Estratto del documento -

Transessualismo. Rinascere me stesso

Quando si parla di sessualità, identità di genere e orientamenti sessuali è molto comune imbattersi in discorsi confusionari, dati dalla scarsa conoscenza dell’argomento o della tendenza insita nell’uomo nel classificare e cercare di incasellare ogni cosa, anche i vissuti umani, in schemi prestabiliti. Se per una persona estranea ai fatti, tutti questi vissuti possono sembrare troppo caotici, immaginiamoci allora cosa potrà provare un bambino di 5 anni che scopre di avere degli attributi sessuali discordanti dalle proprie sensazioni. Nonostante le varie pressioni sociali che un bambino possa subire fin da piccolo, per cui l’azzurro e le macchinine sono per i bambini e il rosa e le bambole per le bambine, un infante scopre spontaneamente intorno ai 3 anni la differenza dei sessi, e di appartenere ad uno dei due. Talvolta può però capitare che il bambino non si riconosca con l’identità che il suo corpo ha deciso per lui, provocando un disagio psichico notevole nel bambino che aumenterà sempre di più con la maturazione sessuale e  l’adolescenza. 

Tale “patologia” viene definita “Disturbo d’Identità di Genere” e, qualora diagnostica, viene proposto (anche se nella maggior parte dei casi è il paziente stesso che lo richiede) il cambio di sesso, in quanto di patologico c’è il forte disagio psichico che si prova per la discordanza tra l’identità di genere percepita e quella del corpo: esattamente come un tumore che deve essere asportato nonostante sia parte integrante del malato.  

Una persona con un disturbo d’identità di genere dovrà attraversare tre d’identità:

  • Quella attuale, dove non accetta il proprio corpo, in quanto distante dalla propria identità sessuale;
  • Quella del transessualismo, ossia una fase di passaggio dove l’individuo mette in atto il cambiamento fisico;
  • Quella del cambio di sesso definitivo con il riconoscimento dell’identità desiderata: un uomo che cambia sesso, dopo una fase di transessualismo, potrà definirsi donna (e non transessuale per tutta la vita come si crede) e viceversa per le donne.

Da ciò si desume che il transessualismo e l’omosessualità sono simili tra loro soltanto per la discriminazione subita dalla società, ma è bene specificare che un transessuale non è un omosessuale che decide di cambiare sesso, bensì una persona, ad esempio maschile, che, poiché si sente di essere donna è ovviamente attratta dagli uomini, a differenza dell’omosessuale uomo che è attratto da altri uomini e si sente di appartenere al genere maschile.

Consegna -
Riporta fedelmente il passo del testo sul transessualismo che va da "Una persona con" a "per le donne.".

Voci di dati -
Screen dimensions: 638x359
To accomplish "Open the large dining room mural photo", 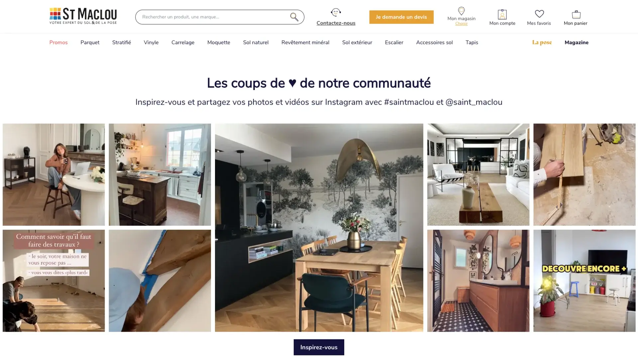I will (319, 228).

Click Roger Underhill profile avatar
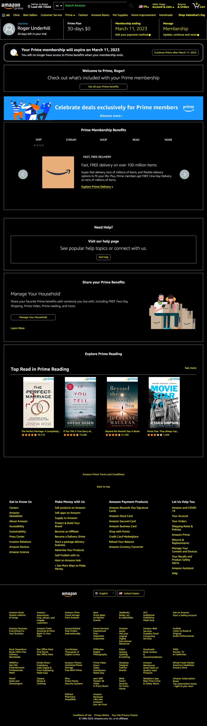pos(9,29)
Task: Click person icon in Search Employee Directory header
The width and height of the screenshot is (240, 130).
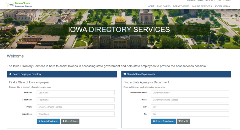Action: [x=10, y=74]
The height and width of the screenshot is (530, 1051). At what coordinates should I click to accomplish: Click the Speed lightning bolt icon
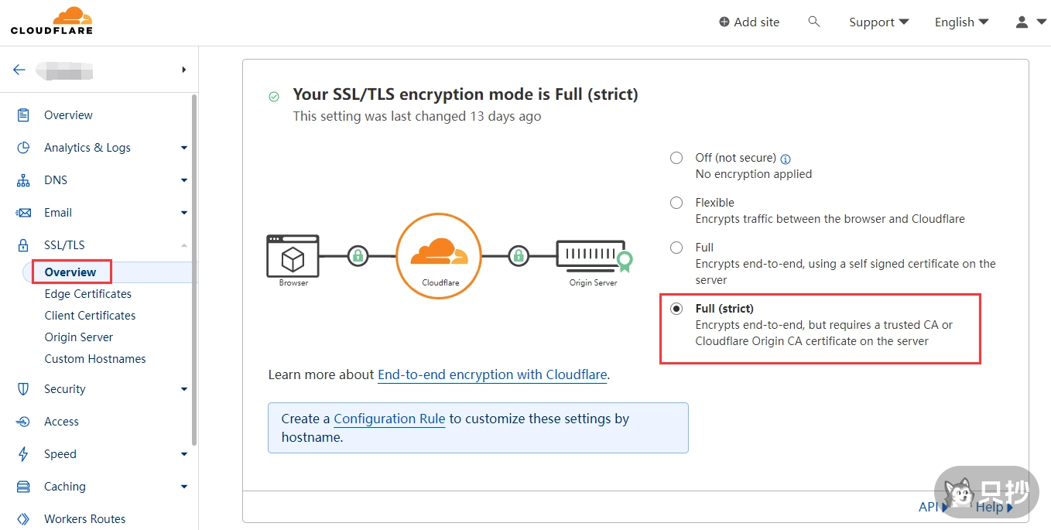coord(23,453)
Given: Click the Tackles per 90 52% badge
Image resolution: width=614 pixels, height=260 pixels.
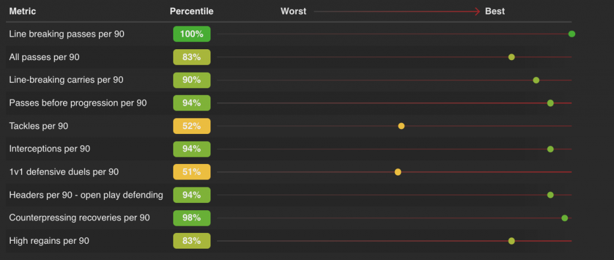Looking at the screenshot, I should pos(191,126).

Risposta -
Una persona con un disturbo d’identità di genere dovrà attraversare tre d’identità:

  • Quella attuale, dove non accetta il proprio corpo, in quanto distante dalla propria identità sessuale;
  • Quella del transessualismo, ossia una fase di passaggio dove l’individuo mette in atto il cambiamento fisico;
  • Quella del cambio di sesso definitivo con il riconoscimento dell’identità desiderata: un uomo che cambia sesso, dopo una fase di transessualismo, potrà definirsi donna (e non transessuale per tutta la vita come si crede) e viceversa per le donne.